05.04.2020

 

Cari confratelli e consorelle,

alle prime notizie tutti abbiamo sottovalutato la gravità dell’epidemia oggi abbiamo coscienza che tutti siamo a rischio. Tutti ricchi e poveri, credenti e non, rinchiusi in una casa o persi a parlare da soli lungo le strade delle città deserte.

Solo,sola, ciascuno a scavare sotto la paura che svela la nostra fragilità e la nostra impotenza si proprio noi che ci sentivamo al sicuro.

Ci troviamo nudi, con una paura grande, diciamocelo pure, di morire e una voglia grande di vivere. Ma per vivere abbiamo bisogno delle persone che amiamo e anche di quelle che prima non amavamo. Magari proprio chi, vittima nel passato di tragedie simili, ci lasciava indifferenti e magari anche giudicandoli di essere poveri…e quindi di esserne la loro causa.

Adesso i poveri siamo noi con la nostra arroganza di onnipotenza ed egocentrismo,alla ricerca,non pienamente svelata,di sentirci dire” ti voglio bene,non avere paura,vedrai che ce la faremo” che una volta gli anziani di casa,abituati ad affrontare quotidianamente difficoltà,non mancavano di ripetere nella loro giornata.
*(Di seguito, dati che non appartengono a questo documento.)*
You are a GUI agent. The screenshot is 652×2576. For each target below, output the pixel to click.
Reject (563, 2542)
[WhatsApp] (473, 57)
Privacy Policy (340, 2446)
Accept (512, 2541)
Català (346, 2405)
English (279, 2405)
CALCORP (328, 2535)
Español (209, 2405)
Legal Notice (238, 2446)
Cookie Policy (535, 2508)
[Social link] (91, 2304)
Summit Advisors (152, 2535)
E poi vorrei dirvi che c’è bisogno che tutto questo”calvario” non finisca nel nulla e che non manchi una carezza a chi se ne và da solo,sicuro che Dio non abbia fatto mancare a nessuno questa carezza.

Voglio anche credere che Gesù Cristo abbia portato e porti la croce di ogni ammalato nel corpo e nello spirito.

Voglio credere che ogni dolore umano,anche quello causato da questa pandemia,è sofferto da Dio stesso nella persona di Gesù e che la sua morte da valore e senso ad ogni nostra morte corporale.

Io,noi siamo,alla fine e al principio, il bisogno che Dio sia quel grembo d’Amore da cui nasciamo e a cui facciamo ritorno.

Frà Cecilio,frate cappuccino dell’Osf per i poveri che opera a Milano, conosciuto tanti anni fa, amava dire che Gesù non ci ha lasciato soli ne abbandonati. Un giorno ci presenterà al Padre suo e capiremo.

Passata la tempesta,scenderemo dalla “barca” con la “coscienza trasparente” pronti a ricostruire “nuove” le nostre città e le nostre relazioni insieme fondate su quello che il mistero di dolore ed il miracolo della solidarietà di questi tempi ci avranno insegnato.

Gesù crocifisso e risorto ripete ancora quest’anno a noi” Coraggio,io ho vinto la morte”.